Face à cette situation, l'élu de la circonscription électorale de Yahuma, dans la province de la Tshopo suggère la tenue d'une réunion Inter institutionnelle autour du Chef de l'État où cette question devra être évoquée en vue de mettre fin selon lui, aux dérapages de la Cour constitutionnelle.
« Sans discuter de l'arrêt de la Cour constitutionnelle, sans s'opposer à son exécution, la première démarche à faire, honorable président, c’est que vous notre président dans le cadre d'une réunion inter institutionnelle présidée par le Chef de l'État, que ceci soit évoqué et deuxièmement, je suis moi-même auteur de deux propositions de loi aussi bien sur la Cour constitutionnelle que sur le référendum. Il faut que nous puissions prendre nos responsabilités pour dire à notre Cour constitutionnelle ce qu'elle doit faire. Il y a une différence nette dans une démocratie entre les représentants du peuple qui édictent des normes et les juges qui ne font que les appliquer. Le juge ne peut pas se substituer au législateur pour pouvoir s'attribuer les compétences qu'elle n'a pas. Ce sont les deux démarches que je vous propose, honorable président, pour essayer de sortir de ce noeud gordien », a recommandé cet élu.
L’ancien premier ministre Augustin Matata Ponyo a été condamné par la Cour constitutionnelle à « dix ans de travaux forcés » pour détournements de fonds publics dans le cadre du projet du parc agro-industriel Bukanga-Lonzo. Actuellement député national et président du parti politique de l'opposition Leadership et gouvernance pour le développement (LGD), M. Matata Ponyo était premier ministre de 2012 à 2016 sous le régime du président Joseph Kabila.

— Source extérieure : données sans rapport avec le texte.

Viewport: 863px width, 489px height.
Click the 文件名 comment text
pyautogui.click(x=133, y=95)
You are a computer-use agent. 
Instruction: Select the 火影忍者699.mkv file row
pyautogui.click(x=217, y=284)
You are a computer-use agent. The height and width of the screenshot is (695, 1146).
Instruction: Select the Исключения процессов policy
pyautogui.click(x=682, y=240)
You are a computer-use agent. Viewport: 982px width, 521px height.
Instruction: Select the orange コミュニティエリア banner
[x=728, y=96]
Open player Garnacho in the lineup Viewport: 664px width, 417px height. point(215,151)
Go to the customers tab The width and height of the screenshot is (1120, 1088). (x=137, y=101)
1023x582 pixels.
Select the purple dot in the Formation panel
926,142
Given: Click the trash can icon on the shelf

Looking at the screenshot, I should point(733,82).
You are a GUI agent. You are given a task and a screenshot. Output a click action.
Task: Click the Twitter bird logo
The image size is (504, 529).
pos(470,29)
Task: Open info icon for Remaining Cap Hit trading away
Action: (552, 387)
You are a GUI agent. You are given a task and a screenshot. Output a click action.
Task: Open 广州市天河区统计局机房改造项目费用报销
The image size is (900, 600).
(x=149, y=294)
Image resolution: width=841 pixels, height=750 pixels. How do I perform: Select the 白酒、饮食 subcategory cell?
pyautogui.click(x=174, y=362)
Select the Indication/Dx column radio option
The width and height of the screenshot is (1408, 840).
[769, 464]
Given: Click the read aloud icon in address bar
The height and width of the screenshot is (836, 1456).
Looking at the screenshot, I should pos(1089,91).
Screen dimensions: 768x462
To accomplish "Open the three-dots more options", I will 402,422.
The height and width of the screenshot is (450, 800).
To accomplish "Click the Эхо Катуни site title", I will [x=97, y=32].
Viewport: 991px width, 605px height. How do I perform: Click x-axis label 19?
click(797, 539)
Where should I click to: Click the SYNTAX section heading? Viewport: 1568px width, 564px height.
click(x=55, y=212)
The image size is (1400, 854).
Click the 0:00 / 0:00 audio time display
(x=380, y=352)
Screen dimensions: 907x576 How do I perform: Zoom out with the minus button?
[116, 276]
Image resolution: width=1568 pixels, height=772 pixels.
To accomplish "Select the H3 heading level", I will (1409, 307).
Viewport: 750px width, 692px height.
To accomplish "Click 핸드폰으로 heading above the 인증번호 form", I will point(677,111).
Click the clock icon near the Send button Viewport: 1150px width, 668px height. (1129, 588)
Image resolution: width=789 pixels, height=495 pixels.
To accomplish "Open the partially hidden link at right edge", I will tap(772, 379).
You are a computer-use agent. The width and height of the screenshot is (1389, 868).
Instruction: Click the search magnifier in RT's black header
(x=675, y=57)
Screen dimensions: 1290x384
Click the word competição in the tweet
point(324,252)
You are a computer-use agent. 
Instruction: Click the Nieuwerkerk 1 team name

Dans le cadre de cette affaire, l’ancien premier ministre Augustin Matata Ponyo était poursuivi aux côtés de Deogratias Mutombo, ancien gouverneur de la Banque centrale du Congo au moment des faits, et de Grobler Christo, gérant de la société sud-africaine Africom. Deogratias Mutombo et Grobler Christo ont été condamnés chacun à « cinq ans de travaux forcés ». La Cour constitutionnelle a, par ailleurs, décidé de « l’expulsion définitive » de Grobler Christo du territoire de la RDC après l’exécution de sa peine.
Cette décision dans l’affaire Bukanga Lonzo est l’aboutissement d’un long feuilleton judiciaire. Tout est parti en 2021 lorsque saisi pour la première fois, la Cour constitutionnelle s’est déclarée incompétente pour juger un ancien Premier ministre. Le dossier a été transféré à la Cour de cassation. Face aux exceptions des avocats de l’ancien premier ministre, cette juridiction a saisi à nouveau la Cour constitutionnelle sur une question relative à l’interprétation des dispositions constitutionnelles sur sa compétences en matière pénale. Cette dernière va alors faire un revirement de jurisprudence en se déclarant cette fois-ci compétente à juger un ancien premier ministre. C’est alors qu’elle a été à nouveau saisie par le Procureur général pour cette seconde affaire.